Next year is a crucial year for Nationalist Congress Party chief Sharad Pawar, as it may well provide him with the last and best opportunity to fulfil his ultimate political ambition of becoming Prime Minister. But The NCP leader is well aware of his limitations as well as those of his party. He knows that he cannot achieve his ambition without the support of other parties. On one hand, there are efforts being made to form a grand alliance of all opposition parties against the Bharatiya Janata Party (BJP). On the other hand, the Trinmool Congress is trying to form a non-BJP, non-Congress Third Front. True to his reputation, Mr Pawar is warming up to both camps.

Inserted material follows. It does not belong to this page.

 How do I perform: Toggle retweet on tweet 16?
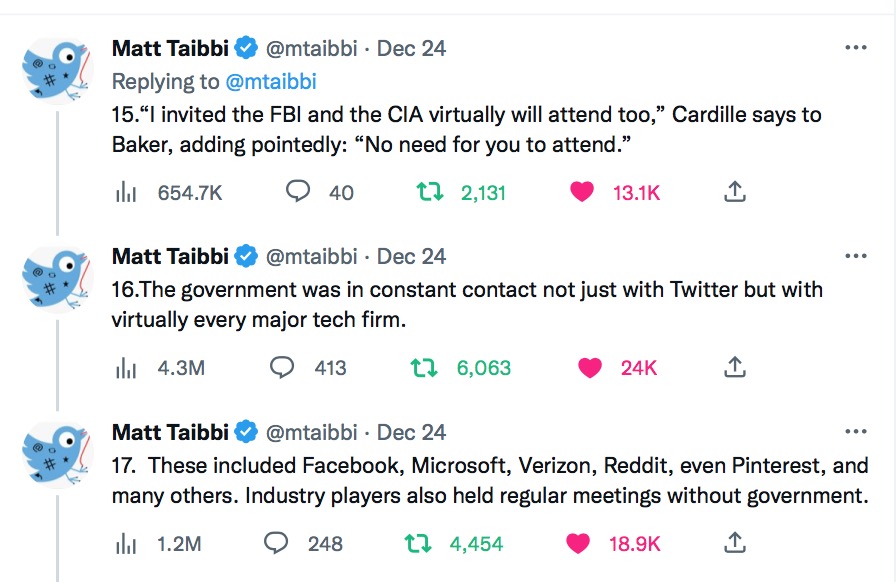coord(424,368)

All opposition parties are eager to join hands and counter the BJP’s growing influence. But not one of them can take on the Narendra Modi-led BJP party on their own. This situation provides a perfect opportunity for even smaller party leaders to stake their claim to the coveted Prime Minister’s Office. According to sources, Mr Pawar was probably the first one to envisage such an opportunity. While calling leaders of parties, sans Congress and BJP, on the national front, he is also trying to form a grand alliance with the Congress and smaller parties in his home state. In fact, Mr Pawar had been asking the Congress leadership to take a lead in forming an alliance of like-minded parties nationwide for the last six months. As Congress did not reciprocate, Mr Pawar took the lead and called all the secular parties in Mumbai on January 26 for a ‘Save the Constitution’ rally.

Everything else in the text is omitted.